Cependant, Adam Cochrane de la Deutsche Bank a insisté sur le fait que ni les activités alimentaires ni les activités de vente au détail d’ABF n’étaient significativement sous-évaluées.
Les ventes de Primark pour l’exercice clos le 13 septembre n’ont augmenté que de 1 % à 9,5 milliards de livres sterling, et les bénéfices d’exploitation ont augmenté de 2 % à 1,2 milliard de livres sterling. En outre, les ventes au Royaume-Uni et en Irlande, qui représentent près de la moitié du chiffre d’affaires de Primark, ont chuté de 3,1 %, même si ABF a attribué ce ralentissement à la prudence des consommateurs et à la douceur de l’automne.
L’entreprise a souligné des facteurs positifs tels que la croissance aux États-Unis, où les ventes ont augmenté d’un cinquième. Par ailleurs, des sources proches de Primark ont souligné que les magasins récemment ouverts dans la Bay Area, où l’entreprise opère en franchise, attirent les foules.

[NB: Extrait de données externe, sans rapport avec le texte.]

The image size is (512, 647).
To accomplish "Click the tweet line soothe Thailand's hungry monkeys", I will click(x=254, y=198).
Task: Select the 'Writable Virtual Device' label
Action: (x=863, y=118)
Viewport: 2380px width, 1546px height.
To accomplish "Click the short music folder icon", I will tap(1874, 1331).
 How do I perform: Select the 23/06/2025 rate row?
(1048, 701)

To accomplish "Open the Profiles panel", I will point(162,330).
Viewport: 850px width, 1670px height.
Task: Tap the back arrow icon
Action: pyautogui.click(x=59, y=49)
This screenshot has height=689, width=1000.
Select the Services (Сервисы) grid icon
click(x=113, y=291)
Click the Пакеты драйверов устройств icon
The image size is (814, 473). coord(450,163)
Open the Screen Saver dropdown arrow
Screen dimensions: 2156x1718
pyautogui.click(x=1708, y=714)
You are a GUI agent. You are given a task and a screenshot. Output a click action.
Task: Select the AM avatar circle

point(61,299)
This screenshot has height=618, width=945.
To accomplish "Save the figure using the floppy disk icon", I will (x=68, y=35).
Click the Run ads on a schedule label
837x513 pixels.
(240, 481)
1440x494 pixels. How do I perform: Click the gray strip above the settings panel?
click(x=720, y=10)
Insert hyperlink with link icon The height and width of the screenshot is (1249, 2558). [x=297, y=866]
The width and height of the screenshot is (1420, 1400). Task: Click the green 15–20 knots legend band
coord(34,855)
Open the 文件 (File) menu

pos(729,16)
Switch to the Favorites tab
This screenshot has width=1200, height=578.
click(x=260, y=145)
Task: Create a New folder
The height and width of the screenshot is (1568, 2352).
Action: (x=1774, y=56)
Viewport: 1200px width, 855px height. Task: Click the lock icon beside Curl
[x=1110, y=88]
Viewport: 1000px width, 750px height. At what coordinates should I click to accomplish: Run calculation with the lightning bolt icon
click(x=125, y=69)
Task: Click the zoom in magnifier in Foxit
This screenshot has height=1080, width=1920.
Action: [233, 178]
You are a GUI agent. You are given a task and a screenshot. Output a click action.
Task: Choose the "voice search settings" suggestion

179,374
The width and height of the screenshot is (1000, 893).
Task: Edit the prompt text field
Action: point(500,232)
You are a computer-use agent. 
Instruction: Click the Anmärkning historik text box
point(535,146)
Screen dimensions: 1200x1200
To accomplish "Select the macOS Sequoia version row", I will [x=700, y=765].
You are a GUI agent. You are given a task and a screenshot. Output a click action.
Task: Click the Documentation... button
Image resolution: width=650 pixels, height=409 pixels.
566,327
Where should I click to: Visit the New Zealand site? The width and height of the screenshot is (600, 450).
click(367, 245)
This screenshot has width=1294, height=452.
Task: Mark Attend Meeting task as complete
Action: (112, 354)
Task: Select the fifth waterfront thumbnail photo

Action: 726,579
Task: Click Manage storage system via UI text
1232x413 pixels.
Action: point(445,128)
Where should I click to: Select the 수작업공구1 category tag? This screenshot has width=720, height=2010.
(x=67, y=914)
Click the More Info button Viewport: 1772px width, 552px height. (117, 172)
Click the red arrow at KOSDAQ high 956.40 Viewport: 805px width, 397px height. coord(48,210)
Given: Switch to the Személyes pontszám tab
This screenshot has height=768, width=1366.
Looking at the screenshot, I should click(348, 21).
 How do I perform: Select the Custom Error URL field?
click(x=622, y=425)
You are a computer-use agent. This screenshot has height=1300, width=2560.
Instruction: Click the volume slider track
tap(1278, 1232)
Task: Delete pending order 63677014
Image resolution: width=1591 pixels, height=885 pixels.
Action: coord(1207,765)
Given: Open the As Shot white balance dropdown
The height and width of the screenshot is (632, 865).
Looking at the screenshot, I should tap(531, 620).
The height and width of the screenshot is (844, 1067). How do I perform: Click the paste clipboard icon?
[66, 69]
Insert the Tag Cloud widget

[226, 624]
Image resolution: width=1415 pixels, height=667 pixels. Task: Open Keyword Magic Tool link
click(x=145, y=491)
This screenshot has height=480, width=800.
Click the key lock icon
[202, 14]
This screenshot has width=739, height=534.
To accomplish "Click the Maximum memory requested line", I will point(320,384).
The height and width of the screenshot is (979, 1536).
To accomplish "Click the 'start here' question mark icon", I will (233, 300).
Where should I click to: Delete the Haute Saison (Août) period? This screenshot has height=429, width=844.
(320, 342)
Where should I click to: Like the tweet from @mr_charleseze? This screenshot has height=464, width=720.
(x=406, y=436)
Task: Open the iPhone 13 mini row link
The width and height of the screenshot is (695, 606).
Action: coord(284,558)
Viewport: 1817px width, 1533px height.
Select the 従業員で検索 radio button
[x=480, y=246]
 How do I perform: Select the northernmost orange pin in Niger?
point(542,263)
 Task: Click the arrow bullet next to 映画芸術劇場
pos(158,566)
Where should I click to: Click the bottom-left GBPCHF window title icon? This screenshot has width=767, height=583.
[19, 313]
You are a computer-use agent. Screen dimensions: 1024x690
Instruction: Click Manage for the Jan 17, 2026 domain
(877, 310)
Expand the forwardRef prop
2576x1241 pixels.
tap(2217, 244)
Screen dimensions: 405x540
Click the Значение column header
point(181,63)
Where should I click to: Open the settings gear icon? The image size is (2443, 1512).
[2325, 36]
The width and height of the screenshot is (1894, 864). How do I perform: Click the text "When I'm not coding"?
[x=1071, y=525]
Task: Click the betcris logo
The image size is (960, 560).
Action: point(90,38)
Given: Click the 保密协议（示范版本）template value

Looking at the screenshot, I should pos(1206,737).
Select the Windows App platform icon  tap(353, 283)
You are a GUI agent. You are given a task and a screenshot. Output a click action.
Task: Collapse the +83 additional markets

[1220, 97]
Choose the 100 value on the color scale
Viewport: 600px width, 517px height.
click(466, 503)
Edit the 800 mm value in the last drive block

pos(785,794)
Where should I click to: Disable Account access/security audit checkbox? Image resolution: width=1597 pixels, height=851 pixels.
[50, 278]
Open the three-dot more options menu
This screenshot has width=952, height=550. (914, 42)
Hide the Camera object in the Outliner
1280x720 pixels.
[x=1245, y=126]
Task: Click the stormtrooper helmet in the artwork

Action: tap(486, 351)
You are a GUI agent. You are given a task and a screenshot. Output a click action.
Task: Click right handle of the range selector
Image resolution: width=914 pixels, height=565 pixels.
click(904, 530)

« Ce n’est pas une marque en déclin ; nous n’avons fait qu’effleurer la surface des opportunités de franchise », a déclaré la personne. « Mais nous ne sommes pas stupides. Nous savons que pour réussir en tant que société cotée en bourse, nous avons besoin de ventes comparables. »
Bien que la sous-performance actuelle de Primark puisse causer des difficultés à court terme, Malhotra de Panmur estime que les deux années nécessaires pour finaliser la scission donneront à ABF le temps de remettre son empire de la fast fashion sur les rails.
Mais même si tel était le cas, certains restent sceptiques quant aux mérites du plan.
« Je ne dis pas que c’est faux », a déclaré Hyman, un analyste chevronné. « Mais je n’en vois pas l’intérêt. »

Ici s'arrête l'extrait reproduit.